■ WHAT YOU NEED TO DO:
Convert the lines of the material, from the line containing "Task: Open the youtube.com/AhrefsCom link" through the line containing "Action: (x=939, y=113)", into a Markdown table with a Row column giving the row number and a Line column holding that line, leaving out blank lines.

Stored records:
* begin *

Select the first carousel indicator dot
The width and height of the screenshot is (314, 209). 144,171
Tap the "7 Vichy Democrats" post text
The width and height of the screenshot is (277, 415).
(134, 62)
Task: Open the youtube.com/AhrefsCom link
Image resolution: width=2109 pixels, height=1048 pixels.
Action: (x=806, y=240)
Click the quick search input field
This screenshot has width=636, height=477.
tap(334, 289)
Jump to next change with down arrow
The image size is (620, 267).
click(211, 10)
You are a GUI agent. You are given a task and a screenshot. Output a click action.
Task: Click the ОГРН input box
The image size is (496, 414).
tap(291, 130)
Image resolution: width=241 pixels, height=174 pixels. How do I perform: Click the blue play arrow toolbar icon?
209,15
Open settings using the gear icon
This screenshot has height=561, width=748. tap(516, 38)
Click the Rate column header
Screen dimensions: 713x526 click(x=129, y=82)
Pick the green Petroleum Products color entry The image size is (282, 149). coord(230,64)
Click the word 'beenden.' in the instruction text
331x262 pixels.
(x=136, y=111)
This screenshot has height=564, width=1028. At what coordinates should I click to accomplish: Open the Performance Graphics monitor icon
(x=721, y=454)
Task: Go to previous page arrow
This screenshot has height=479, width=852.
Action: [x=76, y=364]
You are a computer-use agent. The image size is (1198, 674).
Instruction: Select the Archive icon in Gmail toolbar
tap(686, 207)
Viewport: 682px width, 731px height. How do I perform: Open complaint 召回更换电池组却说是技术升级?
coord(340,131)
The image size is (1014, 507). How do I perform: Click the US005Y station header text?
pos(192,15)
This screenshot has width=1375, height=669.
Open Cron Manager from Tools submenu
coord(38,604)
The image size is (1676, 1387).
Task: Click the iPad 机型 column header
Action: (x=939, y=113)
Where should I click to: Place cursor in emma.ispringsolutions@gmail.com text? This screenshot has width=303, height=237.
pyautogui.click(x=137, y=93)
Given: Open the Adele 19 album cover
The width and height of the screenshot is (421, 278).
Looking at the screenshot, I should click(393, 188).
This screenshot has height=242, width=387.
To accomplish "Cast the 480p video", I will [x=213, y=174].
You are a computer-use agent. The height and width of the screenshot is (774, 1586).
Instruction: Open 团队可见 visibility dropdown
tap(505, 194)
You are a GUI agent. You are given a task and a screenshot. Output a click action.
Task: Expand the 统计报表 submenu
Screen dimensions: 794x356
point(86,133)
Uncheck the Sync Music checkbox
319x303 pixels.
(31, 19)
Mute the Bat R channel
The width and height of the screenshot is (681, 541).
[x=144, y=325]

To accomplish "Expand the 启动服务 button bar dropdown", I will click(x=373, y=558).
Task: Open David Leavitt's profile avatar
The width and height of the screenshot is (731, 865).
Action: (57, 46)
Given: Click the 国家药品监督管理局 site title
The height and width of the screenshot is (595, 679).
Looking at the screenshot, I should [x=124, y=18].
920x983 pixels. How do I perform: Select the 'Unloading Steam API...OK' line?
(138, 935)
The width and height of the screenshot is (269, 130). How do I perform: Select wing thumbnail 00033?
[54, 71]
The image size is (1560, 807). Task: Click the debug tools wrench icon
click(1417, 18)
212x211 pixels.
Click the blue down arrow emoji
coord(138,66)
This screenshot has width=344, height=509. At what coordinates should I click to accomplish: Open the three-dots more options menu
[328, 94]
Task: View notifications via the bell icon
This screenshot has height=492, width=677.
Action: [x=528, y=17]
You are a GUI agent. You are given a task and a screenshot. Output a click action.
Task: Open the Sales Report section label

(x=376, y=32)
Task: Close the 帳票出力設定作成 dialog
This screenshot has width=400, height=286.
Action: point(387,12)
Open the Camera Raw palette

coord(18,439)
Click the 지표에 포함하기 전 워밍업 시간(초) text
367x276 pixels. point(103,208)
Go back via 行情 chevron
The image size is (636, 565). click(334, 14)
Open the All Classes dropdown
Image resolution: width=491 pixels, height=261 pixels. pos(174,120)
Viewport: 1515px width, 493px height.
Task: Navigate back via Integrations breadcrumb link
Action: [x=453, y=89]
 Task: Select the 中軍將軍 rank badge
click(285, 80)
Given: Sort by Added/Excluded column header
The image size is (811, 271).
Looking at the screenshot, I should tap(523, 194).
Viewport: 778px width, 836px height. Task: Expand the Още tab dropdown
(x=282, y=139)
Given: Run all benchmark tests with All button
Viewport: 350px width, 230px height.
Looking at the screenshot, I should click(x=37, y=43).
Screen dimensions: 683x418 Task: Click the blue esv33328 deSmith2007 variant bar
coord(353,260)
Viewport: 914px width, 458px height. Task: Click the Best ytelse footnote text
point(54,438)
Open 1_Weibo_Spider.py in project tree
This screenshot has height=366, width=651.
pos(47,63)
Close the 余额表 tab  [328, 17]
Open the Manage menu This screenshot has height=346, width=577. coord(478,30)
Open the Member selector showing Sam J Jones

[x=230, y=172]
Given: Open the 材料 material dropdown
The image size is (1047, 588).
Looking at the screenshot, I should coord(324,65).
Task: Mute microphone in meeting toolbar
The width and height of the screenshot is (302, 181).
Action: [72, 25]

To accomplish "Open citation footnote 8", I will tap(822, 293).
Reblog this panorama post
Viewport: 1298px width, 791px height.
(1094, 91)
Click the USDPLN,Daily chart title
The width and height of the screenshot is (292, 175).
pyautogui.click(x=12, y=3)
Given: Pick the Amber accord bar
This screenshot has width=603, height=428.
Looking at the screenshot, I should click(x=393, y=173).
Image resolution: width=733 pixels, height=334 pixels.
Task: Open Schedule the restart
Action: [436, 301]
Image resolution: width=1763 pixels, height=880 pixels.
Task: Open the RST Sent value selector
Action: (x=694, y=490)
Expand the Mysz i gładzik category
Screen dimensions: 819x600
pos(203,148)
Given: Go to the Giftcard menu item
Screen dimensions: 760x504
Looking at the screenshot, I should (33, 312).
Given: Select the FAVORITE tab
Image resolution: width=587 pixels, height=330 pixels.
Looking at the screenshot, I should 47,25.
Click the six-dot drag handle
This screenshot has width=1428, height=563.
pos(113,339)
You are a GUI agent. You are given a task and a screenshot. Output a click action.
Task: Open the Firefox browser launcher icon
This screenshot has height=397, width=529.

* end *

■ FINAL RESULT:
| Row | Line |
|---|---|
| 1 | Task: Open the youtube.com/AhrefsCom link |
| 2 | Image resolution: width=2109 pixels, height=1048 pixels. |
| 3 | Action: (x=806, y=240) |
| 4 | Click the quick search input field |
| 5 | This screenshot has width=636, height=477. |
| 6 | tap(334, 289) |
| 7 | Jump to next change with down arrow |
| 8 | The image size is (620, 267). |
| 9 | click(211, 10) |
| 10 | You are a GUI agent. You are given a task and a screenshot. Output a click action. |
| 11 | Task: Click the ОГРН input box |
| 12 | The image size is (496, 414). |
| 13 | tap(291, 130) |
| 14 | Image resolution: width=241 pixels, height=174 pixels. How do I perform: Click the blue play arrow toolbar icon? |
| 15 | 209,15 |
| 16 | Open settings using the gear icon |
| 17 | This screenshot has height=561, width=748. tap(516, 38) |
| 18 | Click the Rate column header |
| 19 | Screen dimensions: 713x526 click(x=129, y=82) |
| 20 | Pick the green Petroleum Products color entry The image size is (282, 149). coord(230,64) |
| 21 | Click the word 'beenden.' in the instruction text |
| 22 | 331x262 pixels. |
| 23 | (x=136, y=111) |
| 24 | This screenshot has height=564, width=1028. At what coordinates should I click to accomplish: Open the Performance Graphics monitor icon |
| 25 | (x=721, y=454) |
| 26 | Task: Go to previous page arrow |
| 27 | This screenshot has height=479, width=852. |
| 28 | Action: [x=76, y=364] |
| 29 | You are a computer-use agent. The image size is (1198, 674). |
| 30 | Instruction: Select the Archive icon in Gmail toolbar |
| 31 | tap(686, 207) |
| 32 | Viewport: 682px width, 731px height. How do I perform: Open complaint 召回更换电池组却说是技术升级? |
| 33 | coord(340,131) |
| 34 | The image size is (1014, 507). How do I perform: Click the US005Y station header text? |
| 35 | pos(192,15) |
| 36 | This screenshot has width=1375, height=669. |
| 37 | Open Cron Manager from Tools submenu |
| 38 | coord(38,604) |
| 39 | The image size is (1676, 1387). |
| 40 | Task: Click the iPad 机型 column header |
| 41 | Action: (x=939, y=113) |